前吐樋管

 所在地:東松山市下青鳥(しもおうどり)、都幾川左岸  建設:1903年

 前吐樋管は農業用の施設であり、前樋管の上流右岸に隣接して設けられている。
 都幾川に設けられた上用水堰で取水した農業用水は、堤外水路で導水され、元圦(高畑樋管)を経由して、
 前吐樋管、前樋管へと送られて来る。これらの施設は上用水堰土地改良区が管理している。
 前吐樋管は機能的には逃樋(余水吐)である。

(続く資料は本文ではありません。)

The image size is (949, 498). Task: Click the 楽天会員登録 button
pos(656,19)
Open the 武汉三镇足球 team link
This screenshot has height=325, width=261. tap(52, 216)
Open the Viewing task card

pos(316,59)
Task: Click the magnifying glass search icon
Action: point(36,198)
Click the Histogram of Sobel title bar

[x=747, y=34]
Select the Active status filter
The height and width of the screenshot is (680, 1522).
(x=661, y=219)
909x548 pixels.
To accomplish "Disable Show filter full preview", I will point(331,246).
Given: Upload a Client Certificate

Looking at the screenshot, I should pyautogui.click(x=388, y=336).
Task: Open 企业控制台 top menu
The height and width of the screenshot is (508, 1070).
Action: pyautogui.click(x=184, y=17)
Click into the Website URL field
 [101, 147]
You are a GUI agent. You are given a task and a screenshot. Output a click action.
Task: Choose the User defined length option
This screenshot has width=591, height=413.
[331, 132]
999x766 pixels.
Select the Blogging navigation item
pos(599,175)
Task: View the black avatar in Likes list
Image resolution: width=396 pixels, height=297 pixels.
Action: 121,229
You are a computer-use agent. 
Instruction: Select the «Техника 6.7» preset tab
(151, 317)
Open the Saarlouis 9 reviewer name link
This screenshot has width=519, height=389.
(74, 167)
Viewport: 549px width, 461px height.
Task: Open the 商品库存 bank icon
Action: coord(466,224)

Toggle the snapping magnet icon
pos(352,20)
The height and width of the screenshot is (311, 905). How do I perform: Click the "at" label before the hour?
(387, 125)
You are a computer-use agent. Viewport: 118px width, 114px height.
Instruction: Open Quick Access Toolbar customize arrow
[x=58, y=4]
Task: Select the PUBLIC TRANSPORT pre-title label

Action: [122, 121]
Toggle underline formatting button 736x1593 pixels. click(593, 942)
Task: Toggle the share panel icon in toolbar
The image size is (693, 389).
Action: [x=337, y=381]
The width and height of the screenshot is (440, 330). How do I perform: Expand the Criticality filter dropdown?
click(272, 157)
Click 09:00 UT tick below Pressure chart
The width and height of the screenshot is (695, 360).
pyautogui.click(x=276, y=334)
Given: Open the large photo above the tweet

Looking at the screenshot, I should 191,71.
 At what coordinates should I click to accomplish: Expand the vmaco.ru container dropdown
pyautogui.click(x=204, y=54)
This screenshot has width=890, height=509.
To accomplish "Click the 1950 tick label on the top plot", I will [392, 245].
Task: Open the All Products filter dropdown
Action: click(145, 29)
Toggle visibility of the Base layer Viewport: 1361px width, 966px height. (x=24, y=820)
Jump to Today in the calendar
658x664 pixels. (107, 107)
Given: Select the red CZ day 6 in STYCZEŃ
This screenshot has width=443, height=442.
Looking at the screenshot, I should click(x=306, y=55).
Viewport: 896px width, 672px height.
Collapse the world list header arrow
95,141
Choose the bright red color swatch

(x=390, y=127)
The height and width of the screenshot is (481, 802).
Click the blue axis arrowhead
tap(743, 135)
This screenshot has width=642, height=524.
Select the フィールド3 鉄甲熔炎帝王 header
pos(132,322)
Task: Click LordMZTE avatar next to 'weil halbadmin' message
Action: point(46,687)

大雨などで水路の水位が上昇して、
 前樋管の通水能力を超えた場合に、
余水を都幾川へ排水する。

 本施設は腐朽した既設の木造樋管(明治23年に伏替)を煉瓦造りへと改良したもので、
 上用水堰及水路普通水利組合(管理者は野本村長)が、
県税の補助(町村土木補助費)と
 埼玉県の技術指導を得て、比企郡野本村大字下青鳥字前に前樋管と一緒に建設した。
 工事は随意契約請負で行なわれ(地元の岸澤庸臥が請負っている)、明治36年4月1日に起工し、
 同年6月1日に竣工している。当初の予定は明治36年3月25日起工、同年4月30日竣工であった。
 工事完了が遅れたのは、建設地の地盤が予想以上に軟弱であったために、
 施工途中で設計を変更して、基礎杭の本数を増やしたからである。
 基礎の工法は当時一般的だった
土台木である。これは地盤へ基礎杭として松丸太を打ち込んでから、
 杭頭の周囲に木材で枠を組み、中に砂利や栗石を敷詰めた後に突き固めて、その上に捨コンクリートを
 打設した方式である。埼玉県立文書館に保管されている設計図
(埼玉県行政文書 明2498-31)によると、
 前吐樋管の樋管長は5間(9m)、通水断面は
円形(1尺2寸:0.36mの土管を使用)である。

 前吐樋管の全景
↑前吐樋管の全景(用水路の上流から)
 手前が前吐樋管(排水用)、奥が前樋管(送水用)。
 両樋管の袖壁(側壁?)は連結されている。
 水路底から側壁天端までは高さ1.5m。
 前吐樋管は、都幾川の左岸堤防の裾に
 設けられているので、小さな樋管のわりには、
 樋管長と土被りが大きい。
  前吐樋管(川裏から)
 ↑前吐樋管(川裏から)
  ゲートは幅40cmの鋼製。ゲートの柱と戸当りは石造り。
  仕様書によると、セメントと石材は鴻巣駅経由で搬入している。
  翼壁の隅部は
異形煉瓦を用いて、隅石風に仕上げられている。
  ゲート付近の天端では、2ケ所に刻印煉瓦(
上敷免)が確認できる。
  前吐樋管は、(筆者の知る限り)銘板が付けられていない唯一の
  樋管である(設計図にも記載されていない)。
  樋管本体が小さすぎて、銘板を取り付けるスペースがなかったようだ。

 
木製フラップゲート
↑川表から(増設されたゲート)
 40cm角の木製
フラップゲートが付けられて
 いるが、これは後年に増設されたもの。
 上端はヒンジで取りつけられていて、
 都幾川の水位が上昇すると
 自動的に閉まる仕組み。

  
樋管内部

 ←樋管内部(川表から)
 建設当初は円形断面(土管を使用)で
 あったが、現在は吐口側は改築されて、
 樋管が継ぎ足されているようである。
 それに伴い、川表の翼壁は消失している。
 現在の通水断面は内空31cm角で、建材は
 石材(洗掘が進行したコンクリート?)と
 なっている。

 前吐樋管の使用煉瓦数は
 3,100個(
焼過一等)であり、
 埼玉県に建造された煉瓦樋門では、
 最も煉瓦数が少ない。
 煉瓦は川表と川裏の壁にしか
 使われていなかった。
 樋管本体は土管をコンクリートで
 巻き立てた構造である。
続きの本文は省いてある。